In order to overcome such problem, the fluidification has been introduced in Petri nets. The idea is to analyze the system by studying a relaxed "fluid" version of it. Different definitions of fluid Petri nets have been introduced in the literature. One of them is the so called timed continuous Petri net (TCPN) model under infinite server semantics.  It has been found that TCPN systems approximate interesting classes of DES. An important advantage found in fluid models is that more analytical techniques can be used for the analysis of some interesting properties, like liveness [8], controllability [1] and the synthesis of controllers, either for the optimal steady-state control problem  or dynamic control for reaching a desired marking  [6].

In [3] it has been shown that a TCPN system, with white noise added to the flow (leading to state perturbation), can approximate the average value and covariance matrix of the marking of the corresponding Markovian Petri net (MPN, a Petri net in which transitions are timed with exponentially distributed random delays). The larger the enabling degree of the transitions, the better the approximation.
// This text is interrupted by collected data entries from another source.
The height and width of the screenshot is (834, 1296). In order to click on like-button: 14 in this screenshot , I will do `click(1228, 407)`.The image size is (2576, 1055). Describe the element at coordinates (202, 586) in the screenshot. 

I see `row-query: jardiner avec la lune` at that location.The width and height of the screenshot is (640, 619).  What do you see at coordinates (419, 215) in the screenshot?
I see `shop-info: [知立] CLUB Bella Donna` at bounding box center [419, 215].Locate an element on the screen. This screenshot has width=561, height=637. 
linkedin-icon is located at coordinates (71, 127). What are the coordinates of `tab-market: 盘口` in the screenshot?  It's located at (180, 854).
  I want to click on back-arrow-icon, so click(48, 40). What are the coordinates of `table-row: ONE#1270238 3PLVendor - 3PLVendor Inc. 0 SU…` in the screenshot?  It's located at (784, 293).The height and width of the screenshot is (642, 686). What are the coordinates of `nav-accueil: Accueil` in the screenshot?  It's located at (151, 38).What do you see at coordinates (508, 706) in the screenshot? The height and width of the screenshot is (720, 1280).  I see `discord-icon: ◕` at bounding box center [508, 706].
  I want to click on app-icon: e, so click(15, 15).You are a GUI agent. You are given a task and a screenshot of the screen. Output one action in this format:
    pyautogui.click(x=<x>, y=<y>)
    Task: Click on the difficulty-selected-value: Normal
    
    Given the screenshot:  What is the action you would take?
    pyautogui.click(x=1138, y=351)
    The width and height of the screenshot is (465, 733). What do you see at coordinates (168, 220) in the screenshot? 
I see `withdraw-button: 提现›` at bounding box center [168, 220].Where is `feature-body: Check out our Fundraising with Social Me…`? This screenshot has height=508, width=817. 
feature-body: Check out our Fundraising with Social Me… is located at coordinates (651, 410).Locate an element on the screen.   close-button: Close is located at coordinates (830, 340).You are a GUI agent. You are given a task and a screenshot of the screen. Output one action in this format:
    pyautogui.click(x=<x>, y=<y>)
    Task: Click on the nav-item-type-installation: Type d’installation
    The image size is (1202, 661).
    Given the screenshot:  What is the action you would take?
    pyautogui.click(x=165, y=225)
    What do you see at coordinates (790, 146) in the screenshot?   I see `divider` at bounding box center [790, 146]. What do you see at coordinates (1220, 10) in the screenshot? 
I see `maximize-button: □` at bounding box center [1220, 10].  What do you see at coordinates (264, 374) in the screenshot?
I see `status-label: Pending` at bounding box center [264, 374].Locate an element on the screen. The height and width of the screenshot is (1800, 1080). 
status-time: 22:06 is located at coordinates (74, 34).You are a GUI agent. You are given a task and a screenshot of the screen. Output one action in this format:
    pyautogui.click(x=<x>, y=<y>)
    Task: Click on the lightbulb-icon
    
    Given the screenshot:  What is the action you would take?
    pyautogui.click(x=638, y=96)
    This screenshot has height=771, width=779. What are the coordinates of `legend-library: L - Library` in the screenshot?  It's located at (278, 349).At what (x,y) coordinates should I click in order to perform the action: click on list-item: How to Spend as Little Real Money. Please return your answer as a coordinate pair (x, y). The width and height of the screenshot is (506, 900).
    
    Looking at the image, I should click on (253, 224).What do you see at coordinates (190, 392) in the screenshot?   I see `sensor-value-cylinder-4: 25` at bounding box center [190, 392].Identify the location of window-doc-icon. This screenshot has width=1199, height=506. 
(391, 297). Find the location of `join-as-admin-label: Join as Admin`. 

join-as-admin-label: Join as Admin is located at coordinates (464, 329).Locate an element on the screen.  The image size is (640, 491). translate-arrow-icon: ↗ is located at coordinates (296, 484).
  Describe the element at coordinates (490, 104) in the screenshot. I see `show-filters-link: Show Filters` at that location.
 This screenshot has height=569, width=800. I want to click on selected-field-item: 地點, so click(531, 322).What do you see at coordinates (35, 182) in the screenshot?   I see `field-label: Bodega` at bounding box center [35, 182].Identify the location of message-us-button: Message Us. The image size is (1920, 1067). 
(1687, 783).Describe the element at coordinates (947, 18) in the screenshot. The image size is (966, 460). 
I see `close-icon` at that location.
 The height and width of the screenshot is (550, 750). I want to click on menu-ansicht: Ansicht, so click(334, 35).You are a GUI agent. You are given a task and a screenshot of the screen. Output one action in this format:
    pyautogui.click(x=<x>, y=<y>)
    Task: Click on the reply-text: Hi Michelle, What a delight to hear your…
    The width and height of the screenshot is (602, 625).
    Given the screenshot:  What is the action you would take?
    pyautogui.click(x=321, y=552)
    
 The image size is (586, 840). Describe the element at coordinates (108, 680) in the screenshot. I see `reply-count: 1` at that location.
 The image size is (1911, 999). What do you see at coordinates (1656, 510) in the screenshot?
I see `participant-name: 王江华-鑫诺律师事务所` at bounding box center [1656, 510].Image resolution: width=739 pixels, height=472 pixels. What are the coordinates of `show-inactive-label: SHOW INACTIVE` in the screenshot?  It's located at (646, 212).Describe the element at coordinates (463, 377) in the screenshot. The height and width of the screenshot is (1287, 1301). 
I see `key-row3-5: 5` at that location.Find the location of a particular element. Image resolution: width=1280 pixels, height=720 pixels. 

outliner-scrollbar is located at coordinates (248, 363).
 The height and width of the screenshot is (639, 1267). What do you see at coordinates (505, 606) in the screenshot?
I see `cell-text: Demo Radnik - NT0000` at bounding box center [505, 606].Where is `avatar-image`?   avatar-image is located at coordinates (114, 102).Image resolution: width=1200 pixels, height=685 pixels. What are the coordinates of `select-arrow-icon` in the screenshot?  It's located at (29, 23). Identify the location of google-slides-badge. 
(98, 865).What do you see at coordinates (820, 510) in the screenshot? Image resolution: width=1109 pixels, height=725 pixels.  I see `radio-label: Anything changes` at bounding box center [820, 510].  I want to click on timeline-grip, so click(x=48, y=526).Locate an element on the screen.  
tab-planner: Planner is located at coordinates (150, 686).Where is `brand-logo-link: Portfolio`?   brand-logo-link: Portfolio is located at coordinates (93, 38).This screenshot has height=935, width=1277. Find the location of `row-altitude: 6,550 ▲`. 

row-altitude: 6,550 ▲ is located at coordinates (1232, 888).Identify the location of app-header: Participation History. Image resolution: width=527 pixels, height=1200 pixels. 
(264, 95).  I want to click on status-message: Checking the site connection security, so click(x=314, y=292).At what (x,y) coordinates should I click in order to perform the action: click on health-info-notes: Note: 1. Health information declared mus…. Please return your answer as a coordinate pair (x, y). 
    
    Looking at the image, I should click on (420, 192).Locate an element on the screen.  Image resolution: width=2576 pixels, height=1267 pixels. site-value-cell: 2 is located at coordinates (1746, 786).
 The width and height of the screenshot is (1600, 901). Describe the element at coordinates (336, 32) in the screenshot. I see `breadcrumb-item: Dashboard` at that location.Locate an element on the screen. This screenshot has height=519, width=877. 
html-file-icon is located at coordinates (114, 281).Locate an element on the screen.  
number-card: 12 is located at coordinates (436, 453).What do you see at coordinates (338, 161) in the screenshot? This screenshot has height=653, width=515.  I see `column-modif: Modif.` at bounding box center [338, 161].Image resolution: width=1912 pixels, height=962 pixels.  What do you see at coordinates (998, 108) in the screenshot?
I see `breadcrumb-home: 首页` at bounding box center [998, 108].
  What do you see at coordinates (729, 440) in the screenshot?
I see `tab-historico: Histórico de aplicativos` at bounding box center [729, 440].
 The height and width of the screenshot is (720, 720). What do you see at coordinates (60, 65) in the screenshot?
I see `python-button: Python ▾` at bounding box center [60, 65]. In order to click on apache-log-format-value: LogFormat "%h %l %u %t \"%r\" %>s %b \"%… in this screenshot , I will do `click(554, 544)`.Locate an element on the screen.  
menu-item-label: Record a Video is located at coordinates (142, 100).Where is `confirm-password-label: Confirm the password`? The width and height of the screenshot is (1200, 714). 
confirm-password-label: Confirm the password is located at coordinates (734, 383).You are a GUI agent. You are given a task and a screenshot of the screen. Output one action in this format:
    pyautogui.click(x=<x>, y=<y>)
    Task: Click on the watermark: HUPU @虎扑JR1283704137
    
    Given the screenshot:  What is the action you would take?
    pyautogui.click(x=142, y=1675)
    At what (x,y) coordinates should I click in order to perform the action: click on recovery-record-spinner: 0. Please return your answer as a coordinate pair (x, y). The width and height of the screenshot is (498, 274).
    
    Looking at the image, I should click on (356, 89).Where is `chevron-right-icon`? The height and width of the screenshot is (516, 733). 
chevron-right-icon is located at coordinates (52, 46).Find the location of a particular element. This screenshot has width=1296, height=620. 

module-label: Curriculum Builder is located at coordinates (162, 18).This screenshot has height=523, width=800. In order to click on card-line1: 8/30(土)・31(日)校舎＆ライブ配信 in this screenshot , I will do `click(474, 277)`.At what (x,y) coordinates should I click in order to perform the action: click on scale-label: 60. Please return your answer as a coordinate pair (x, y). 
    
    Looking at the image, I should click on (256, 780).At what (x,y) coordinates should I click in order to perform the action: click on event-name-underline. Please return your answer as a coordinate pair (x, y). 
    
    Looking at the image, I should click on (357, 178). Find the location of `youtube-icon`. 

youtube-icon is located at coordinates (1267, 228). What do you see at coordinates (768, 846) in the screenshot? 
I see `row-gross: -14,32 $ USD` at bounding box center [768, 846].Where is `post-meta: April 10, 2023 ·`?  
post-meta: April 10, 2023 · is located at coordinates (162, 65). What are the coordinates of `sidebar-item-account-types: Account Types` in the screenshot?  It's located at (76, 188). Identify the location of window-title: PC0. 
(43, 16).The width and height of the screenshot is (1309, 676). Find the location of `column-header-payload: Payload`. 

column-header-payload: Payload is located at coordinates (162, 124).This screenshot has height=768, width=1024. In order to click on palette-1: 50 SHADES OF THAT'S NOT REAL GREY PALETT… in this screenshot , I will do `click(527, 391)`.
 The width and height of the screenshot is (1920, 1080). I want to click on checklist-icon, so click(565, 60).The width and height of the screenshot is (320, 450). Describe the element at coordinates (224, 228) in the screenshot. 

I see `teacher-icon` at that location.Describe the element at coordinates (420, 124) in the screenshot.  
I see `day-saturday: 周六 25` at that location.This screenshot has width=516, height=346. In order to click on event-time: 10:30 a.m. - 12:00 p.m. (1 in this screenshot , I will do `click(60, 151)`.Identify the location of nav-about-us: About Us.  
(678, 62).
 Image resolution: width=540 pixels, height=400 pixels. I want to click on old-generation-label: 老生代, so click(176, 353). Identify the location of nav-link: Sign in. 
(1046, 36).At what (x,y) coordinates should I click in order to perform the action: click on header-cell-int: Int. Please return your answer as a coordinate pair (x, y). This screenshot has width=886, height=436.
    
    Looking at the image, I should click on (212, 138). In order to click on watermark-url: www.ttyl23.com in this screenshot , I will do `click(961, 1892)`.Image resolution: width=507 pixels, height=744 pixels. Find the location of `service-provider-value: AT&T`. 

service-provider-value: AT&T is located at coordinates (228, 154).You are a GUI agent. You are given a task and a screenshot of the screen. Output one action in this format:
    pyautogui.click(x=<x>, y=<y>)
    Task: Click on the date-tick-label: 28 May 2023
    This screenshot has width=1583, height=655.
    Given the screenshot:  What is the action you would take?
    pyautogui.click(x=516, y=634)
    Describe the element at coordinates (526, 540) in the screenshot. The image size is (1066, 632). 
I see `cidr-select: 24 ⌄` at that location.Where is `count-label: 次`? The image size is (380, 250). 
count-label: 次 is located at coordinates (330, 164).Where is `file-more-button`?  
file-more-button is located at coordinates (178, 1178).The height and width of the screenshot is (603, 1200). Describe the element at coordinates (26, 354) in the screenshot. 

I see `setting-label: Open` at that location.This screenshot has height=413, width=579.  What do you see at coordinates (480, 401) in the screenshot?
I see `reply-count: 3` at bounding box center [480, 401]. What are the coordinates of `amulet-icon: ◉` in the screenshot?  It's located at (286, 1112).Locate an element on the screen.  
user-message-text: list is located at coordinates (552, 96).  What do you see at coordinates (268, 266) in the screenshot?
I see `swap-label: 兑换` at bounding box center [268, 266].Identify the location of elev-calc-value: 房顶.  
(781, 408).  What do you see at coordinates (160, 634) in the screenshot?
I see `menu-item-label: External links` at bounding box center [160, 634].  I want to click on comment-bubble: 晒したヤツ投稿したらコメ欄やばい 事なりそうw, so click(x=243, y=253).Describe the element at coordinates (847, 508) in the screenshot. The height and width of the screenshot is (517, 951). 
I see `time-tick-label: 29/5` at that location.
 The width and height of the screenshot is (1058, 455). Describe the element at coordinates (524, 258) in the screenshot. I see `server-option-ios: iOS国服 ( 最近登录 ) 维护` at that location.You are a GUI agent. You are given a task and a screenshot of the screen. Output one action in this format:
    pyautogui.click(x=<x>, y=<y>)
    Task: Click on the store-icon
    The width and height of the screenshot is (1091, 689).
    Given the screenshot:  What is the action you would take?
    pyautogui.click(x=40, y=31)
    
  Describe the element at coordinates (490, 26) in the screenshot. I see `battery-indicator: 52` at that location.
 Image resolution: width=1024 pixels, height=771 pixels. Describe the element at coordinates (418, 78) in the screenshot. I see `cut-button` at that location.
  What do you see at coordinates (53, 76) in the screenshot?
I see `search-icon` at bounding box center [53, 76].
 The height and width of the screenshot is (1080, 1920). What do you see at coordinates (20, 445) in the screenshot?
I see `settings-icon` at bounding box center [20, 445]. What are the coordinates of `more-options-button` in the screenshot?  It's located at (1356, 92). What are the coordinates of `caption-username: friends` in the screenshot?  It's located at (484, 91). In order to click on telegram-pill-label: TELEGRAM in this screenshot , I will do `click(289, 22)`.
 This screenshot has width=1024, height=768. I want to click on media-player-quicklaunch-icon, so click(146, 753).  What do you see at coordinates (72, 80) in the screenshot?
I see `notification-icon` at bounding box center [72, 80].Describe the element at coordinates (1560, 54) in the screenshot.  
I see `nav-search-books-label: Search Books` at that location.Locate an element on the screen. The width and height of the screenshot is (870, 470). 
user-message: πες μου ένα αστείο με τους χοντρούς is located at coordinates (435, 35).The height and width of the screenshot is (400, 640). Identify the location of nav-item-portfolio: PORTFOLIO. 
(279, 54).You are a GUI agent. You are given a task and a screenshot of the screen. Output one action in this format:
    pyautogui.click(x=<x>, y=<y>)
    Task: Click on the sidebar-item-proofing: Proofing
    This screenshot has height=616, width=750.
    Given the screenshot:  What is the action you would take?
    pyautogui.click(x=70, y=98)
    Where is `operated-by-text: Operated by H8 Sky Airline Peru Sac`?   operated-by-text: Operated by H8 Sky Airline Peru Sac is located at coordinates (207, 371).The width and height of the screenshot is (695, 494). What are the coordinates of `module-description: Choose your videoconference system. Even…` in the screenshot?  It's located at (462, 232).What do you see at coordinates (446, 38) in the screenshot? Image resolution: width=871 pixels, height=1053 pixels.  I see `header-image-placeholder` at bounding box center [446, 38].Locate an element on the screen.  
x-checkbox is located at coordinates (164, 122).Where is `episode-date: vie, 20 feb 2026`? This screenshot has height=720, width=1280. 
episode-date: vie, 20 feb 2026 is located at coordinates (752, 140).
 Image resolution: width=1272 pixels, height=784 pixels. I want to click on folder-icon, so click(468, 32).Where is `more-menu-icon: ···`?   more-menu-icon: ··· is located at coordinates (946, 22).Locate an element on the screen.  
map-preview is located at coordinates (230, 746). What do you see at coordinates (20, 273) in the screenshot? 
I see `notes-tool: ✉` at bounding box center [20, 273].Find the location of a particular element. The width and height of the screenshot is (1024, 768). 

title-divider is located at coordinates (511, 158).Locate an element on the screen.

This approximation allows to interpret and apply a control law initially designed for a TCPN system into the corresponding MPN one, obtaining thus a control policy for driving a live MPN system in such a way that the average value of its marking will reach a desired value, by just applying additional delays to the controllable transitions. This constitutes an important difference with the control laws derived for DES in the past. This result is illustrated by means of a given application example: the stock level control of a Kanban-based automotive assembly line [4].